* THE TASK
Copy the entries word for word, starting at the line that contains "This screenshot has height=537, width=379. Task: Click the lead" and ending after the line that contains "click(x=304, y=103)".

──────── RECORD EXCERPTS

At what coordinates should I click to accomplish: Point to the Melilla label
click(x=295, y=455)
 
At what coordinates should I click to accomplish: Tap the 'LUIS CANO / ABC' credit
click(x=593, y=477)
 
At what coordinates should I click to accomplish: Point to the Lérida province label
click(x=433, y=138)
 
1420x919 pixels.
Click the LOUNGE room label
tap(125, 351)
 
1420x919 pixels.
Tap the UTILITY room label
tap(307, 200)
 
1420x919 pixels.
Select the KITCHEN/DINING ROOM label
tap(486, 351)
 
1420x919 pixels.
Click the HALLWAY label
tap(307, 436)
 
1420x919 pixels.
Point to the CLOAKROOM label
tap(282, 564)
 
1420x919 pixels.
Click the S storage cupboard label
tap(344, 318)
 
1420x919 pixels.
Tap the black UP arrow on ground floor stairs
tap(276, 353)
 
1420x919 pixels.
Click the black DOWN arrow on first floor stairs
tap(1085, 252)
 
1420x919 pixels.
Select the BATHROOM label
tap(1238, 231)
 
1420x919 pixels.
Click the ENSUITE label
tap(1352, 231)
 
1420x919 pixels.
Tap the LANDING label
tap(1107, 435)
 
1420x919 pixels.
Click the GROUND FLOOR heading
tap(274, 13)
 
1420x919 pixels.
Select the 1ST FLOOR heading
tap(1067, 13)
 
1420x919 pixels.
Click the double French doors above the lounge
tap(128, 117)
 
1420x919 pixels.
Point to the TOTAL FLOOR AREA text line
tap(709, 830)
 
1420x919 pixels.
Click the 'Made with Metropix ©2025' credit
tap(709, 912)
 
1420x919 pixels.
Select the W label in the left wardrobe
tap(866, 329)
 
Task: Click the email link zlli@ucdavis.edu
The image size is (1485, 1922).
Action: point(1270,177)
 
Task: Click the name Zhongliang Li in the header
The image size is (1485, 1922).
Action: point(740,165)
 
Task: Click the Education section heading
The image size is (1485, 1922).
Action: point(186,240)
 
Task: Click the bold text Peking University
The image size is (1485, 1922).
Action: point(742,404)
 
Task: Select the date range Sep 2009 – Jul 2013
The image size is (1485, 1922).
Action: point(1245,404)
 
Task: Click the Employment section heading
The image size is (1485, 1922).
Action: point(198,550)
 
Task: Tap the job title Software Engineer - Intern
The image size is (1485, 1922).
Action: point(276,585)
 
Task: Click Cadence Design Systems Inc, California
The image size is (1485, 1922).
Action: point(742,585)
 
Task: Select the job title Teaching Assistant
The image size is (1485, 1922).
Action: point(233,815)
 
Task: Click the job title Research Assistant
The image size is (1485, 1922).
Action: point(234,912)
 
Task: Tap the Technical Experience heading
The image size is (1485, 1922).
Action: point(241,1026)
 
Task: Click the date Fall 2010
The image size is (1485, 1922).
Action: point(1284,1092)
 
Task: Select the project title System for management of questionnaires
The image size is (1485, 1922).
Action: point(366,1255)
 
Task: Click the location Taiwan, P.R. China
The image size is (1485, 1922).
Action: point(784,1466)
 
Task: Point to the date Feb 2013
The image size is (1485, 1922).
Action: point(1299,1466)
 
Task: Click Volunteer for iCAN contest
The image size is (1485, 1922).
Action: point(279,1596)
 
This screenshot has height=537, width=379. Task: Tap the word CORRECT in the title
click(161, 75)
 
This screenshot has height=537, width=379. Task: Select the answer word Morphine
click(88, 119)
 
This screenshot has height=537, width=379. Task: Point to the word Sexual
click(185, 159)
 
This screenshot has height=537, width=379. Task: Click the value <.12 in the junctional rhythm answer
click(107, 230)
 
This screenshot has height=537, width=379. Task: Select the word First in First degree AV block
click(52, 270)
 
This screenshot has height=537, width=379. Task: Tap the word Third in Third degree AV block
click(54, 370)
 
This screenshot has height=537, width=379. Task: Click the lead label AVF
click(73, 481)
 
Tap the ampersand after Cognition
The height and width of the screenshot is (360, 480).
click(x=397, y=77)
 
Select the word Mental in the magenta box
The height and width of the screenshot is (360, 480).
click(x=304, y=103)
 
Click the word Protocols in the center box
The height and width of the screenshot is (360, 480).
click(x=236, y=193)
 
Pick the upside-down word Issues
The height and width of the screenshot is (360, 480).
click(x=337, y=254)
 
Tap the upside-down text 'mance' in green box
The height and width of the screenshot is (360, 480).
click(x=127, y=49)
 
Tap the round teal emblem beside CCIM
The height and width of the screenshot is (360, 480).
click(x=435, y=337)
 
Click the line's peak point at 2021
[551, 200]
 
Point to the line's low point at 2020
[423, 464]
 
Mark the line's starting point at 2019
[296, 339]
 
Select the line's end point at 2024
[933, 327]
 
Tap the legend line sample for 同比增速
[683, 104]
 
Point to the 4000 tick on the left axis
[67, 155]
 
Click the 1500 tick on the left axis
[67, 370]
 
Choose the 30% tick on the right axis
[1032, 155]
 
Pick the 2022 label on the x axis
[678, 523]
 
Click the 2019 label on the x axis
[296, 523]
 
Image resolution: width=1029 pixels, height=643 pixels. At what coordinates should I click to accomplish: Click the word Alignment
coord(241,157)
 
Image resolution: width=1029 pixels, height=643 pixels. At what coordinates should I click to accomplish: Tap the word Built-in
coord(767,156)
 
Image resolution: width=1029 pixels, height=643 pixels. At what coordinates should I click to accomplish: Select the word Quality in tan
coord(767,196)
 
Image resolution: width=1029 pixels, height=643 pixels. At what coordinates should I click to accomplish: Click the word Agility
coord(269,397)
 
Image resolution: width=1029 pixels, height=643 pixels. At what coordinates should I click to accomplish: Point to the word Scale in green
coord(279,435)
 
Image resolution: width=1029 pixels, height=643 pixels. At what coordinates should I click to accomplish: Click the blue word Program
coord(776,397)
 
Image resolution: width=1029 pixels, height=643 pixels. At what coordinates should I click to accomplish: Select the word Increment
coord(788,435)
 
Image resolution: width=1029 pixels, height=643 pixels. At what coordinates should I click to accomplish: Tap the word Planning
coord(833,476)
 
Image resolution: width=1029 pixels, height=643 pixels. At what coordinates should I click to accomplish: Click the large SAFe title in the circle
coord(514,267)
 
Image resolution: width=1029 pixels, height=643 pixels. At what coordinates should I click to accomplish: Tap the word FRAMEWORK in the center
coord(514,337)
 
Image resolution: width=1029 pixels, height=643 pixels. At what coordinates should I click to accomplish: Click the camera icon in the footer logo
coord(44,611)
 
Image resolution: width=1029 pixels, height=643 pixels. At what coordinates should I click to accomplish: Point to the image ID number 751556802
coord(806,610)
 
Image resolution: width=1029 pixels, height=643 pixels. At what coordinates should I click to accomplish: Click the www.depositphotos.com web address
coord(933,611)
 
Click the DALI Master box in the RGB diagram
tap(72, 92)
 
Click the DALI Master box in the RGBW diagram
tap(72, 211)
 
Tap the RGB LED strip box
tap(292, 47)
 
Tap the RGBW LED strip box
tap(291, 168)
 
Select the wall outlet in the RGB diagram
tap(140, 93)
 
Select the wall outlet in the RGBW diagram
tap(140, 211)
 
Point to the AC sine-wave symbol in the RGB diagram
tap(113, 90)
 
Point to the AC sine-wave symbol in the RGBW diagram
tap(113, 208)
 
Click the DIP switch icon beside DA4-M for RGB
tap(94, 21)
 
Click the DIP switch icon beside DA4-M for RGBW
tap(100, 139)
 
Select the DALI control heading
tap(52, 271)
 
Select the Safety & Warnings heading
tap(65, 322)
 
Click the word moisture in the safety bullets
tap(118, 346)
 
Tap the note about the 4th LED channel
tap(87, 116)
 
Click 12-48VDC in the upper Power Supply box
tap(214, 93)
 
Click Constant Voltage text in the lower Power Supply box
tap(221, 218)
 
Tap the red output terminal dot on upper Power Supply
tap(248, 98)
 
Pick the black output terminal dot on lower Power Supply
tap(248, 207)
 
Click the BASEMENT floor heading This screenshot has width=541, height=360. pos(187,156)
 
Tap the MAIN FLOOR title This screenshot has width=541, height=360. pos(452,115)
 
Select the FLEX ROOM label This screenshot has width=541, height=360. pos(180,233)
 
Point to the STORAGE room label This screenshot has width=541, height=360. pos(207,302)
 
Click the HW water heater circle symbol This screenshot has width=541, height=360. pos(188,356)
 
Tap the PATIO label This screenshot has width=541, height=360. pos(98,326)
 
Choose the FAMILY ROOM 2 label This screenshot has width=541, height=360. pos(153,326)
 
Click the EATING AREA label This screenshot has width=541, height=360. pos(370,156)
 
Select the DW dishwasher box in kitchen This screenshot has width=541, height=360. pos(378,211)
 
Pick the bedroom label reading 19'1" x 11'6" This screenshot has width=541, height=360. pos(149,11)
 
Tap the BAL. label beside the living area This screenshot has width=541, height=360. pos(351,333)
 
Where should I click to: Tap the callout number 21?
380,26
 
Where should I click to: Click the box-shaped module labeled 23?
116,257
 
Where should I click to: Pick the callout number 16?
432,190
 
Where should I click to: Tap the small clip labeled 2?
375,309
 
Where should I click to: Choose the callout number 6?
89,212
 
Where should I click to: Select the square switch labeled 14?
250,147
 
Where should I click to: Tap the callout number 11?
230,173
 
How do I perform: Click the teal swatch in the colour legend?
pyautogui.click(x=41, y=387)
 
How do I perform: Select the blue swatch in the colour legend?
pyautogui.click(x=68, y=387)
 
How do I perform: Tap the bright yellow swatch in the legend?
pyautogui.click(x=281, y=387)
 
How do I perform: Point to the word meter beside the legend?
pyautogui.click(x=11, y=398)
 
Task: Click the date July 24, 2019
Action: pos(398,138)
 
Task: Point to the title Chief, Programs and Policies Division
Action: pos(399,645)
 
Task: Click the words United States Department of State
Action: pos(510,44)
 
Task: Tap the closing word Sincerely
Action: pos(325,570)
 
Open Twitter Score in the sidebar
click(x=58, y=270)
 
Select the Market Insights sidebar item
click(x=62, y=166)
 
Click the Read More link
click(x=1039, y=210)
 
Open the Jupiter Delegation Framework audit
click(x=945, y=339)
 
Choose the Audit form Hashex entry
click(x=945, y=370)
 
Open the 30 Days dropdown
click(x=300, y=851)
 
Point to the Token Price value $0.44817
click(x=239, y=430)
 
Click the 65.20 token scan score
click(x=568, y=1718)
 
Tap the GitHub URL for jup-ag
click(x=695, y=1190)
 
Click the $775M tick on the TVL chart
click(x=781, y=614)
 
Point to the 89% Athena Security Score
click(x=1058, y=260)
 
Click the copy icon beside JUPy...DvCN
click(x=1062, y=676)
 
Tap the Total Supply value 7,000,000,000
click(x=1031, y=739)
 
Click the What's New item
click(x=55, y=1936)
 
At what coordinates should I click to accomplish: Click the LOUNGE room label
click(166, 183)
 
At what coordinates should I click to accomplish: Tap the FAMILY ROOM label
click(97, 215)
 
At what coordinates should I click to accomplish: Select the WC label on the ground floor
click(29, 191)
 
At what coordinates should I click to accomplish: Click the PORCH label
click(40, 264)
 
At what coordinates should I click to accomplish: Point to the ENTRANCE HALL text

────────────────

* SOLUTION FOR THIS EXERCISE
This screenshot has height=537, width=379. Task: Click the lead label AVF
click(73, 481)
 
Tap the ampersand after Cognition
The height and width of the screenshot is (360, 480).
click(x=397, y=77)
 
Select the word Mental in the magenta box
The height and width of the screenshot is (360, 480).
click(x=304, y=103)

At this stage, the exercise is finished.